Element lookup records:
══════

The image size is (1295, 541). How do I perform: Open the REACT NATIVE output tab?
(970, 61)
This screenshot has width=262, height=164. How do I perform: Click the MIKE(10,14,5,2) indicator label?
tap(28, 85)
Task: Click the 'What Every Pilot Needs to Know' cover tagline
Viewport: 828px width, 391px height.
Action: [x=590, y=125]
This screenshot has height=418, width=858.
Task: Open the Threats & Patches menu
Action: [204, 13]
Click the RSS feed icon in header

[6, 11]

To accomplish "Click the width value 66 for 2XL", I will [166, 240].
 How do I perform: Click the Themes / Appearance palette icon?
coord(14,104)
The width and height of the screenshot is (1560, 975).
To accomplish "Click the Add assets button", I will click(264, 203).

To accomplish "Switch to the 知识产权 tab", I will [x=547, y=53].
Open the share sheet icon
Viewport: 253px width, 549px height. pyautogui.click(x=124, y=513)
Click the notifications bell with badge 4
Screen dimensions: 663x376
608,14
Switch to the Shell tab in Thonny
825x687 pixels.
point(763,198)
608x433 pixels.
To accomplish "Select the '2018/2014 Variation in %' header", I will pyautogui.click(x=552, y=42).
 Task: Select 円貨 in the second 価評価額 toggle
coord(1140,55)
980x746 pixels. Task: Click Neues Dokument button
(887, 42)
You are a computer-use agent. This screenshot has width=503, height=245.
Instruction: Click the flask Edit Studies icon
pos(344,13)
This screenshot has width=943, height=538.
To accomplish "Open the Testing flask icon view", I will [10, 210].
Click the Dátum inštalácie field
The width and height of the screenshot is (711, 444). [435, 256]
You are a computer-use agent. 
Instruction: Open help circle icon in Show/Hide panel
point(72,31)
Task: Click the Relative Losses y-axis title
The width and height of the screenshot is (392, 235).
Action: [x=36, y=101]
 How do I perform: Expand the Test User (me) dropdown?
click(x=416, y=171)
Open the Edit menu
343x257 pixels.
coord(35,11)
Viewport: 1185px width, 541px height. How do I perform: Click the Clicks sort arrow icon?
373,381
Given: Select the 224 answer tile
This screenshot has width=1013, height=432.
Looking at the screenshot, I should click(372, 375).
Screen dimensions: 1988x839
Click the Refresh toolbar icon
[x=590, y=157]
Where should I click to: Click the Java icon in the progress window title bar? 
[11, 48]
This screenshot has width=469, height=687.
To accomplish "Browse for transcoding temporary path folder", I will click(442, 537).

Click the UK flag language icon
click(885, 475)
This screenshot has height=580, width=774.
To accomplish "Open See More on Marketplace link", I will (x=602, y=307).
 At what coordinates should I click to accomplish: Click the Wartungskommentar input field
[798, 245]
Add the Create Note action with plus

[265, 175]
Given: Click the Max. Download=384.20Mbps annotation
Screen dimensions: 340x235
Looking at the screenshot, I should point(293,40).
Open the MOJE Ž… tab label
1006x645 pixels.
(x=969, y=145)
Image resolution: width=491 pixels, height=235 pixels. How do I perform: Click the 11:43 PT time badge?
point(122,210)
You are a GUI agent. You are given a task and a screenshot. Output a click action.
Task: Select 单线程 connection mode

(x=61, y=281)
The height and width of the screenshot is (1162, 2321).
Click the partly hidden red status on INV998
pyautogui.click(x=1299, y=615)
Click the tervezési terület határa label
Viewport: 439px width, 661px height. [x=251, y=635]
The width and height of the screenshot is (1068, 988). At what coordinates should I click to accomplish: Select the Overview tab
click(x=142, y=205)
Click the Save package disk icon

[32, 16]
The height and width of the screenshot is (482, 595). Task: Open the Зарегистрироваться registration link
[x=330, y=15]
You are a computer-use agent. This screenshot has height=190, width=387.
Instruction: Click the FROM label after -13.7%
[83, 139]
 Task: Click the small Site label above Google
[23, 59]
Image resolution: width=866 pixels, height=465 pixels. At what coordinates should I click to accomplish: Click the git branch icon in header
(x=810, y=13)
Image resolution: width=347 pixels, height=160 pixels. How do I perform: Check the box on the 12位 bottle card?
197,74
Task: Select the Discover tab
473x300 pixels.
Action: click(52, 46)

══════

GIVEN PROBLEM
Please copy every one of the entries above word for word, line by line.

WRITTEN RESPONSE
The image size is (1295, 541). How do I perform: Open the REACT NATIVE output tab?
(970, 61)
This screenshot has width=262, height=164. How do I perform: Click the MIKE(10,14,5,2) indicator label?
tap(28, 85)
Task: Click the 'What Every Pilot Needs to Know' cover tagline
Viewport: 828px width, 391px height.
Action: [x=590, y=125]
This screenshot has height=418, width=858.
Task: Open the Threats & Patches menu
Action: [204, 13]
Click the RSS feed icon in header

[6, 11]

To accomplish "Click the width value 66 for 2XL", I will [166, 240].
 How do I perform: Click the Themes / Appearance palette icon?
coord(14,104)
The width and height of the screenshot is (1560, 975).
To accomplish "Click the Add assets button", I will click(264, 203).

To accomplish "Switch to the 知识产权 tab", I will [x=547, y=53].
Open the share sheet icon
Viewport: 253px width, 549px height. pyautogui.click(x=124, y=513)
Click the notifications bell with badge 4
Screen dimensions: 663x376
608,14
Switch to the Shell tab in Thonny
825x687 pixels.
point(763,198)
608x433 pixels.
To accomplish "Select the '2018/2014 Variation in %' header", I will pyautogui.click(x=552, y=42).
 Task: Select 円貨 in the second 価評価額 toggle
coord(1140,55)
980x746 pixels. Task: Click Neues Dokument button
(887, 42)
You are a computer-use agent. This screenshot has width=503, height=245.
Instruction: Click the flask Edit Studies icon
pos(344,13)
This screenshot has width=943, height=538.
To accomplish "Open the Testing flask icon view", I will [10, 210].
Click the Dátum inštalácie field
The width and height of the screenshot is (711, 444). [435, 256]
You are a computer-use agent. 
Instruction: Open help circle icon in Show/Hide panel
point(72,31)
Task: Click the Relative Losses y-axis title
The width and height of the screenshot is (392, 235).
Action: [x=36, y=101]
 How do I perform: Expand the Test User (me) dropdown?
click(x=416, y=171)
Open the Edit menu
343x257 pixels.
coord(35,11)
Viewport: 1185px width, 541px height. How do I perform: Click the Clicks sort arrow icon?
373,381
Given: Select the 224 answer tile
This screenshot has width=1013, height=432.
Looking at the screenshot, I should click(372, 375).
Screen dimensions: 1988x839
Click the Refresh toolbar icon
[x=590, y=157]
Where should I click to: Click the Java icon in the progress window title bar? 
[11, 48]
This screenshot has width=469, height=687.
To accomplish "Browse for transcoding temporary path folder", I will click(442, 537).

Click the UK flag language icon
click(885, 475)
This screenshot has height=580, width=774.
To accomplish "Open See More on Marketplace link", I will (x=602, y=307).
 At what coordinates should I click to accomplish: Click the Wartungskommentar input field
[798, 245]
Add the Create Note action with plus

[265, 175]
Given: Click the Max. Download=384.20Mbps annotation
Screen dimensions: 340x235
Looking at the screenshot, I should point(293,40).
Open the MOJE Ž… tab label
1006x645 pixels.
(x=969, y=145)
Image resolution: width=491 pixels, height=235 pixels. How do I perform: Click the 11:43 PT time badge?
point(122,210)
You are a GUI agent. You are given a task and a screenshot. Output a click action.
Task: Select 单线程 connection mode

(x=61, y=281)
The height and width of the screenshot is (1162, 2321).
Click the partly hidden red status on INV998
pyautogui.click(x=1299, y=615)
Click the tervezési terület határa label
Viewport: 439px width, 661px height. [x=251, y=635]
The width and height of the screenshot is (1068, 988). At what coordinates should I click to accomplish: Select the Overview tab
click(x=142, y=205)
Click the Save package disk icon

[32, 16]
The height and width of the screenshot is (482, 595). Task: Open the Зарегистрироваться registration link
[x=330, y=15]
You are a computer-use agent. This screenshot has height=190, width=387.
Instruction: Click the FROM label after -13.7%
[83, 139]
 Task: Click the small Site label above Google
[23, 59]
Image resolution: width=866 pixels, height=465 pixels. At what coordinates should I click to accomplish: Click the git branch icon in header
(x=810, y=13)
Image resolution: width=347 pixels, height=160 pixels. How do I perform: Check the box on the 12位 bottle card?
197,74
Task: Select the Discover tab
473x300 pixels.
Action: click(52, 46)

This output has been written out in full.